Member of the Punjab Legislative Assembly
- Incumbent
- Assumed office 10 March 2022
- Preceded by: Bikram Singh Majithia
- Constituency: Majitha

Personal details
- Born: Ganieve Grewal 1975 or 1976 (age 50–51)
- Party: Shiromani Akali Dal
- Spouse: Bikram Singh Majithia ​ ​(m. 2009)​
- Children: 2
- Alma mater: Jesus and Mary College, 1996
- Profession: Businessperson, agriculturalist

= Ganieve Kaur Majithia =

Indian politician

Ganieve Kaur Majithia (born Ganieve Grewal) is an Indian politician and a member of 16th Punjab Legislative Assembly representing Majitha. She is a member of the Shiromani Akali Dal.

==Personal life==
Born as Ganieve Grewal, Majithia graduated from Jesus and Mary College, University of Delhi in 1996. She married politician Bikram Singh Majithia in November 2009, with whom she has two sons.
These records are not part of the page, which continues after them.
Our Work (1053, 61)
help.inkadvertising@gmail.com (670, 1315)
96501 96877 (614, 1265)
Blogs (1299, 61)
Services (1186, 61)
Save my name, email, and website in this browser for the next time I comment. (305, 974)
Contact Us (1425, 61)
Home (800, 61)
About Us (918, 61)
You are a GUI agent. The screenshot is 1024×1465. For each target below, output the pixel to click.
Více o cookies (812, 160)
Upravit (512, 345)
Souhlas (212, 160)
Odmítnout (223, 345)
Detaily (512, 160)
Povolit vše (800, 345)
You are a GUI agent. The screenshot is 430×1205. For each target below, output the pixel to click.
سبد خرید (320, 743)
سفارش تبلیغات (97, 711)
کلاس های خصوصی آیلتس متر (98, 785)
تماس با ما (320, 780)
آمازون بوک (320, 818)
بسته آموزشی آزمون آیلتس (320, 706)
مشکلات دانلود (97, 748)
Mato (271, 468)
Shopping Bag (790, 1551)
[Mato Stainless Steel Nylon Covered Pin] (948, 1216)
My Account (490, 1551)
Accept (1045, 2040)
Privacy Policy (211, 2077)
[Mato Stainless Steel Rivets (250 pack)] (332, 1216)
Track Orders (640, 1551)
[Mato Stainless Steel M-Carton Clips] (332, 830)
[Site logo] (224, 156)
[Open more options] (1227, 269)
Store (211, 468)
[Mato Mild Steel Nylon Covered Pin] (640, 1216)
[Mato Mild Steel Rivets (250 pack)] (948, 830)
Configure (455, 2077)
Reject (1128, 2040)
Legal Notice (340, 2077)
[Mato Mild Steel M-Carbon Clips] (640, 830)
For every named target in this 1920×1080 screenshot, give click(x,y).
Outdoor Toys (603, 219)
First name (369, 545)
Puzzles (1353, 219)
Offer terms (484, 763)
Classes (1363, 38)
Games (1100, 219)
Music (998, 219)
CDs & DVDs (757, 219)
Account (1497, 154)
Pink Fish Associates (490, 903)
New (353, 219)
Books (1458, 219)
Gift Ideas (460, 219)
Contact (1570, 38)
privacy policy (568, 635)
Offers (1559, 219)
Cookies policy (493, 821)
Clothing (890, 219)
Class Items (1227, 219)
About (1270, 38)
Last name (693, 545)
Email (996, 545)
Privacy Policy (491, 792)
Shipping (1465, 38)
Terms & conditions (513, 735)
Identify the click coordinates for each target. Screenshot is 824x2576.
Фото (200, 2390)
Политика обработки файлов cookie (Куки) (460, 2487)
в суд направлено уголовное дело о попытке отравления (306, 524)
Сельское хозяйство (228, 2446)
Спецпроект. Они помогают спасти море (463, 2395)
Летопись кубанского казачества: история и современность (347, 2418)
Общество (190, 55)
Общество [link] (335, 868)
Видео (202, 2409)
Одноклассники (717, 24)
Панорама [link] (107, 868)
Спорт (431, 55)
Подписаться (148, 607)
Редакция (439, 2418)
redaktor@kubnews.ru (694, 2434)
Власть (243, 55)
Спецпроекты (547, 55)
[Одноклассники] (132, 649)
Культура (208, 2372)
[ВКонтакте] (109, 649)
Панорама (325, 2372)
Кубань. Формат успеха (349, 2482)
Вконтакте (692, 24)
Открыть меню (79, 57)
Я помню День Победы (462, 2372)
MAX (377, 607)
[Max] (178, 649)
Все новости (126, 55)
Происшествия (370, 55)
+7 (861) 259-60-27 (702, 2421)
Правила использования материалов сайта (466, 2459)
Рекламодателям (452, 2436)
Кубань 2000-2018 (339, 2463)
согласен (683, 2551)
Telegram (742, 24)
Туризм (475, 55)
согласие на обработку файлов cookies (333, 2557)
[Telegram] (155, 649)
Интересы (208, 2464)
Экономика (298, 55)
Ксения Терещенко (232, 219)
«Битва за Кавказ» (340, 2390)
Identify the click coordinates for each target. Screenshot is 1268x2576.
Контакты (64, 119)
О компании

She is a businessperson and agriculturalist by profession.

==Political career==
Majithia entered into politics in the 2022 Punjab Legislative Assembly election, as a successor of her husband from the Majitha constituency. She went on to defeat Aam Aadmi Party's Sukhjinder Singh Lalli Majithia by 26062 votes.